On 22.09.2021 15:31, Andrew Cooper wrote:
> On 21/09/2021 08:17, Jan Beulich wrote:
>> @@ -933,7 +934,18 @@ int __init dom0_construct_pv(struct doma
>>  #ifdef CONFIG_SHADOW_PAGING
>>      if ( opt_dom0_shadow )
>>      {
>> +        bool preempted;
>> +
>>          printk("Switching dom0 to using shadow paging\n");
>> +
>> +        nr_pt_pages = dom0_paging_pages(d, nr_pages);
>> +
>> +        do {
>> +            preempted = false;
>> +            shadow_set_allocation(d, nr_pt_pages, &preempted);
>> +            process_pending_softirqs();
>> +        } while ( preempted );
> 
> This is still broken.
> 
> The loop setting the shadow allocation needs to be outside of this
> conditional, because it is not related to early activation of the l1tf
> tasklet.

Well, I'm not sure what to say. On v1 you already said so. But then you
didn't care to reply to me responding:

"Are you suggesting to set up a (perhaps large) shadow pool just in
 case we need to enable shadow mode on Dom0? And all of this memory
 to then remain unused in the majority of cases?

 Plus even if so, I'd view this as a 2nd, independent step, largely
 orthogonal to the handling of "dom0=shadow". If somebody really
 wanted that, I think this should be driven by an explicit setting
 of the shadow pool size, indicating the admin is willing to waste
 the memory.

 I'm further puzzled by "not to retain upstream's security
 vulnerability" - are you saying upstream is vulnerable in some way,
 while perhaps you (XenServer) are not? In general I don't think I
 view downstream decisions as a driving factor for what upstream
 does, when the result is deliberately different behavior from
 upstream."

Which has left me with no justification to make the change you're
requesting.

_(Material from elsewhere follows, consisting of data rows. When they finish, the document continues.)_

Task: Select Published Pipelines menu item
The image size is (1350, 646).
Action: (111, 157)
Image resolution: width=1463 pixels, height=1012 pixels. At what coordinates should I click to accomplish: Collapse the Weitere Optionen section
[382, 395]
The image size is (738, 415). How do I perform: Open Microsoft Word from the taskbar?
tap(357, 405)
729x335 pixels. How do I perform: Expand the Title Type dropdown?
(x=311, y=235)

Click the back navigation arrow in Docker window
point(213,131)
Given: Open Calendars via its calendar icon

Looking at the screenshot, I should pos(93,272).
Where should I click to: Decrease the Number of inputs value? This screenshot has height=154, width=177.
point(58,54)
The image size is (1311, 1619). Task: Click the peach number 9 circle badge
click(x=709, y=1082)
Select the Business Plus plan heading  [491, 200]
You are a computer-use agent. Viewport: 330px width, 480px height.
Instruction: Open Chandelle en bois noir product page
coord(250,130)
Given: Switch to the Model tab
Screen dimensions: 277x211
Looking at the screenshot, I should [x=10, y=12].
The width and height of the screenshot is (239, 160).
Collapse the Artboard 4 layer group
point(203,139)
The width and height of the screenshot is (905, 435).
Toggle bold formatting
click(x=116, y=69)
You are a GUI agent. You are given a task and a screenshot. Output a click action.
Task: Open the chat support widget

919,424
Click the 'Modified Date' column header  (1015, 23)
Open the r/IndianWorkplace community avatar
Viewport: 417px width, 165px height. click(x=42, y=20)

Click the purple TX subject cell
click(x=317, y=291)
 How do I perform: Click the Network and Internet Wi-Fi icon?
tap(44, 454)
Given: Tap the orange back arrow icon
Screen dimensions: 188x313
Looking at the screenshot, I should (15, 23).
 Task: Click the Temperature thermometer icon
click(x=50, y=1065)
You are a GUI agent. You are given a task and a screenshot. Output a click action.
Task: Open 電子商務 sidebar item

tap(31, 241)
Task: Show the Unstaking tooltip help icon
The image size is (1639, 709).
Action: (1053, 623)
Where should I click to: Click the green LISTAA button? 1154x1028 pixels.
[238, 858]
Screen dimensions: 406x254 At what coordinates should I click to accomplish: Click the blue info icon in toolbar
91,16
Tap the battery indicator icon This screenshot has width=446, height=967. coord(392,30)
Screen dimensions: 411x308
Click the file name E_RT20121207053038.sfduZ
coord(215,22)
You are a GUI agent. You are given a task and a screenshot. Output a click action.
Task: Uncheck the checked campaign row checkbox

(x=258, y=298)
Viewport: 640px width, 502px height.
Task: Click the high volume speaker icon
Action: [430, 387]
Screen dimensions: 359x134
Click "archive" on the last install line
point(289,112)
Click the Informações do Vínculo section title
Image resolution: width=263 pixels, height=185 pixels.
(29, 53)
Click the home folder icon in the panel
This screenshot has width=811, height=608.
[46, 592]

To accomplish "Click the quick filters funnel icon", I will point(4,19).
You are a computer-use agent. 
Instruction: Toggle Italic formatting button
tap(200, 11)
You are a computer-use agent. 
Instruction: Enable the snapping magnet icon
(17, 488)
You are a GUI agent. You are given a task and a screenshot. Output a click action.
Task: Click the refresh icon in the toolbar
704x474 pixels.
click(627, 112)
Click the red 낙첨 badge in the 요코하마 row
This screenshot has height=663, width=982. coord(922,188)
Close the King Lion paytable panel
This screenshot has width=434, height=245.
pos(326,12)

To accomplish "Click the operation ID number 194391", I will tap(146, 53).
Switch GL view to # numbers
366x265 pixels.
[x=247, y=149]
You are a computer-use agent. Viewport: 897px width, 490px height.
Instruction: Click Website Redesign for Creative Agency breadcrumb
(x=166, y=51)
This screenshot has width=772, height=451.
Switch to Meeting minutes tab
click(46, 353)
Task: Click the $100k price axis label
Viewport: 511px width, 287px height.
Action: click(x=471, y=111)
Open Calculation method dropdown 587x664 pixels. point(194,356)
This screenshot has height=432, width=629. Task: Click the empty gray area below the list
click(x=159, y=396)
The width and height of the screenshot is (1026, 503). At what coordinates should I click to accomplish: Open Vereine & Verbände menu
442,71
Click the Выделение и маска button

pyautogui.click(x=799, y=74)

I've now got an ack by Tim and an R-b by Roger. I also
view the change as is being an improvement on its own (i.e. I
question you saying "This is still broken."), even if (later) we
were to follow what you request. For this reason I'll give it a day
or two for you to reply, but otherwise I'll commit the patch as is,
leaving further adjustments for a future change (by you, me, or
anyone else).

Jan